**SUPPLIED ENTRIES**:
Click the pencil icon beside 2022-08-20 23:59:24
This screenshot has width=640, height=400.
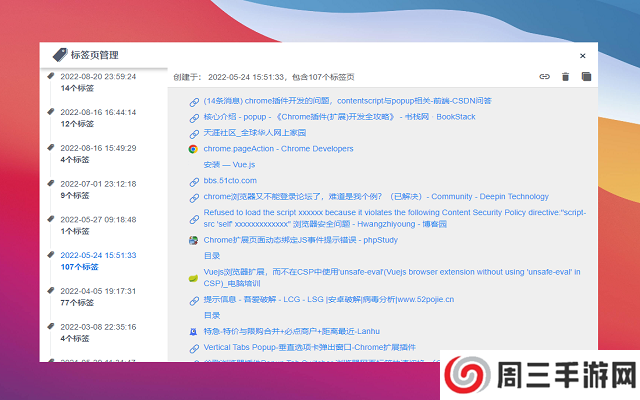51,76
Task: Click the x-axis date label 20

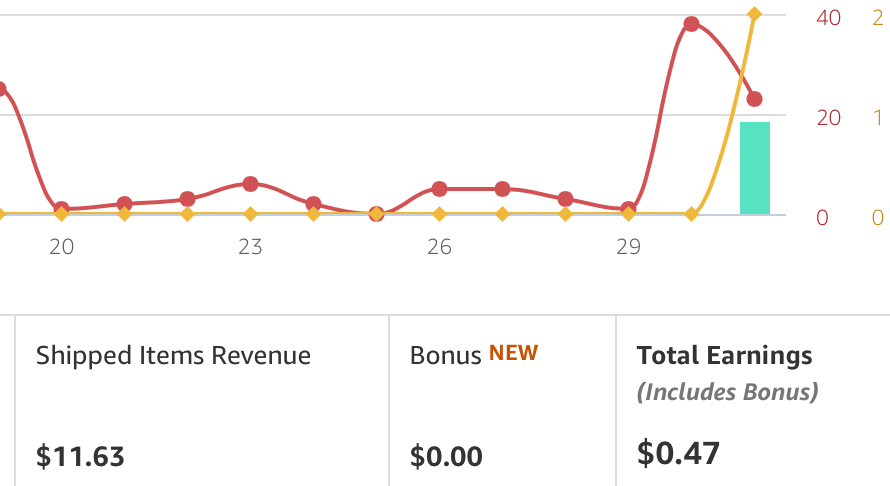Action: [x=61, y=247]
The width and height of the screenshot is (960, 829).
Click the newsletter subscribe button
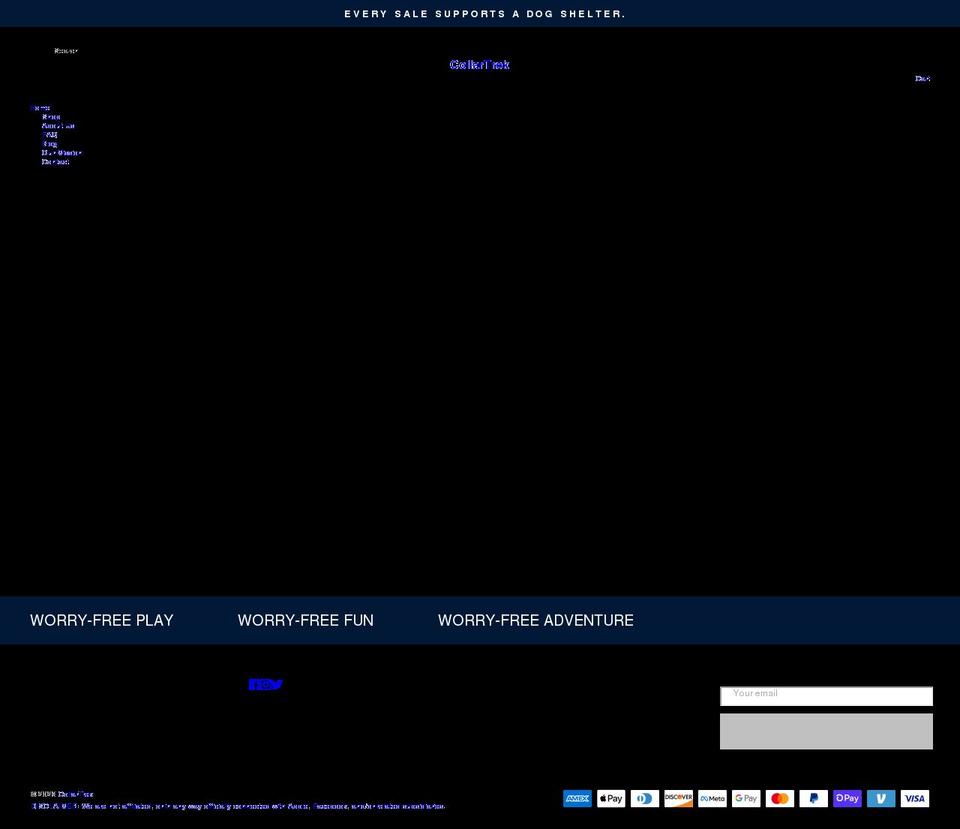(x=826, y=730)
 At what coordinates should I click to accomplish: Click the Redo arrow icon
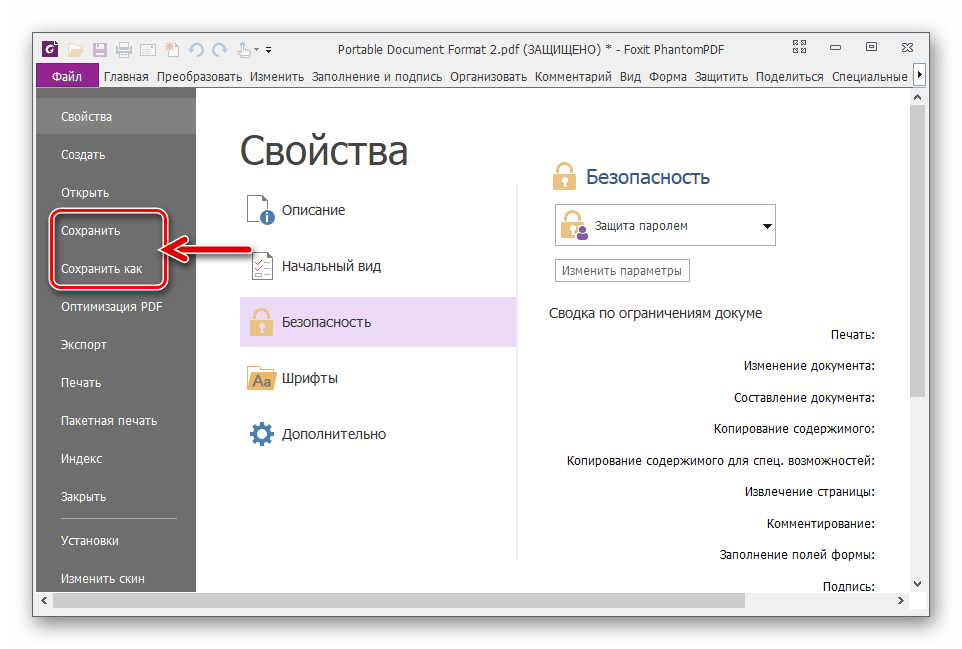pyautogui.click(x=219, y=49)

**STATED GOAL**: Rewrite all of the rows above, swapping "icon" for "symbol" wherever it appears and leaving everything else unchanged. Omit the pictures from your answer.

**IN RESPONSE**:
Click the pencil symbol beside 2022-08-20 23:59:24
This screenshot has width=640, height=400.
51,76
Task: Click the x-axis date label 20

Action: [x=61, y=247]
The width and height of the screenshot is (960, 829).
Click the newsletter subscribe button
(x=826, y=730)
 At what coordinates should I click to accomplish: Click the Redo arrow symbol
pyautogui.click(x=219, y=49)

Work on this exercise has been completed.